Why would you think a keylogger could not recognize the ctrl-v and then ask for the contents of the clipboard itself so it can log what was pasted?


I've never run across one that does, but that is certainly a risk too.

This is great, unfortunately considering this is only draft I imagine it will be a considerable amount of time to trickle down through the "compliance standards" we are required to enforce. I do look forward to the day I no longer have to change my password every 30 days though.

Agreed. As it stands today, PCI, Sarbanes Oxley, HIPPA, and other drivers are used as hammers to force password change policies.

Even if they don't mention it directly, some audit firm tosses it in as a best practice to support something more generically stated in the standards.


This is a terrible article which autoplays a loud video and has a misleading title.

I would say that the main reason for periodically changing a password is to be better protected from data theft in those who store the password (read yahoo hack and family).

That said, I hate changing passwords.


"In addition to ditching the requirement for regular password changes, the NIST is also advising sites to allow users to create passwords that are at least 64 characters long and include spaces so people can create pass phrases that may be easier to remember and to ditch special character requirements."

Relevant XKCD: https://www.xkcd.com/936/


Uhg, ibtimes is one of those annoying sites that autoplays video.

There is chrome plugin that blocks autoplay for video and audio, but you then have to give it rights to access all data on webpages. How does this square with with online purchases where you put your credit card in?


The problem is that most have adopted password managers and two-factor, which means the guideline will be largely ignored.

Most? Do you really think so?

In my experience, the vast majority of everybody is still bumbling ahead with post-it notes and simple, memorised passwords shared all across the board.


I'm so sorry for you and your job, I guess.

The first reasonable statistic that I could find was 1%, for the percentage of individuals in a large organization that used password managers [0]. Or maybe it's 8%, in a survey [1]. That 1% figure is pretty old, and people lie in surveys, so it's possibly >1% and <8%.

The vast majority of people don't use password managers (or 2FA).

[0] https://www.internetsociety.org/sites/default/files/08%20why...

[1] https://www.passwordboss.com/news/survey-finds-vast-majority...


What is your definition of most? 1%?

1%? What does that mean?

Isn't that obvious? 1% of all users.

I think this is silly.

Anecdotally, I've had good success forcing longer passwords while at the same time, introducing people to password managers.

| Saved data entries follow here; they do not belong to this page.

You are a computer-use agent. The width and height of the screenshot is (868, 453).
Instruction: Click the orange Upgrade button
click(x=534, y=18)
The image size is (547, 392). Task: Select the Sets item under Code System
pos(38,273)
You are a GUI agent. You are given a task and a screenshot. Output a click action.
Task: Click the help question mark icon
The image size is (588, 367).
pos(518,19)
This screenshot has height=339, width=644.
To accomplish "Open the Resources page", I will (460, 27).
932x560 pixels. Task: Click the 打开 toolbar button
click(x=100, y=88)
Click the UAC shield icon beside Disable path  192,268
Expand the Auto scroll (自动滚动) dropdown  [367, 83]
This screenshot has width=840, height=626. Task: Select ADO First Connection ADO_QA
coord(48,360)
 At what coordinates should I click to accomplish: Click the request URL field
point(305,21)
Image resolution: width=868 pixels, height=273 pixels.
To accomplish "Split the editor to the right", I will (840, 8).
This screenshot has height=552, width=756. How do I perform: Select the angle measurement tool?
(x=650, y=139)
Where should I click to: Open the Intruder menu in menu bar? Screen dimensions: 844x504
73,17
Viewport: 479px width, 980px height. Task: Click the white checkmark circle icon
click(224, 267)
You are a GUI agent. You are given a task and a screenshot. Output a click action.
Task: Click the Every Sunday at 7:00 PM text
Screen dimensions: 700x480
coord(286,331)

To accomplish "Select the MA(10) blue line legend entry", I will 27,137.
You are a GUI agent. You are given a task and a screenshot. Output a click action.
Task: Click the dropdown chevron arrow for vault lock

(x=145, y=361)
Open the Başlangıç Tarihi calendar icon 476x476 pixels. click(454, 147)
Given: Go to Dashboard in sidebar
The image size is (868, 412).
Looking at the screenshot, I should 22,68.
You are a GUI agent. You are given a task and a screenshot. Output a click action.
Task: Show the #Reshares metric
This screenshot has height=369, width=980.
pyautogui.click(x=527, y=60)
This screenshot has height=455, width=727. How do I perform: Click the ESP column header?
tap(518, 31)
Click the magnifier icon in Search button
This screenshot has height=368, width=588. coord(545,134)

Doing only one or the other does not have the same uptake but we recently went through and forced everyone to reset their passwords. We're now up to 16 chars, I'd like to get to 30 (or to a point where it's a pain to type it in) but baby steps, I suppose.


We took a different approach at my last job when we revisited our entire identity management approach. We were a University with Federated logins across a few dozen system, and our password rules had honestly spiraled out of control because the system hadn't been constructed in such a way to restrict access easily.

During the rework, we focused on a few things primarily:

1. Reduce password complexity, enforce legnth 2. Restructure account creation around least-privilege principal, so that access had to be granted, not just created during account creation, and also allow fast and easy addition and removal of access to system as part of the Management System 3. Revisit password expiries based on level of access and relative strength of password (as determined by zxcvbn)

Students and low level staff loved it - if you had a standard account and didn't have any access to anything sensitive that didn't belong to you, your password could sit untouched for up to 2 years I think if it met the strength requirements.

Those with access to actual sensitive data (student records, finances, etc), were held to a higher class of password complexity and would suffer a rotation penalty if they didn't have a sufficiently complex password; this mostly did away with the number of people with very common passwords, though it didn't go without a lot of fighting for some of the administrators, which, as I remember the discussions anyways, were more pride issues than anything. We used that as an opportunity to roll out password managers


Can you back up these recommendations with actual studies or research papers? Or are you just making up your security strategy by gut instinct here?

Even if it's the latter, they're actually thinking about what they're trying to protect and what system would work best to protect it. That has got to be an improvement on the mindless, cargo-cult approach to security that most organizations take.

Really. The article cites NIST and one scientific study (of which there are many). And your response is "Anecdotally..." ?

Why do you think it's silly? There are only two reasons to change a password:

1. The cover time (expected duration of secrecy) is about to expire, either due to advances in technology or because it was too small to begin with; or

2. The password was compromised and is no longer secret.

If a password has not been compromised and is sufficiently strong as to not be crackable without a server farm and hundreds of thousands of years, it doesn't make sense to change it.


Why not just move to public key authentication then?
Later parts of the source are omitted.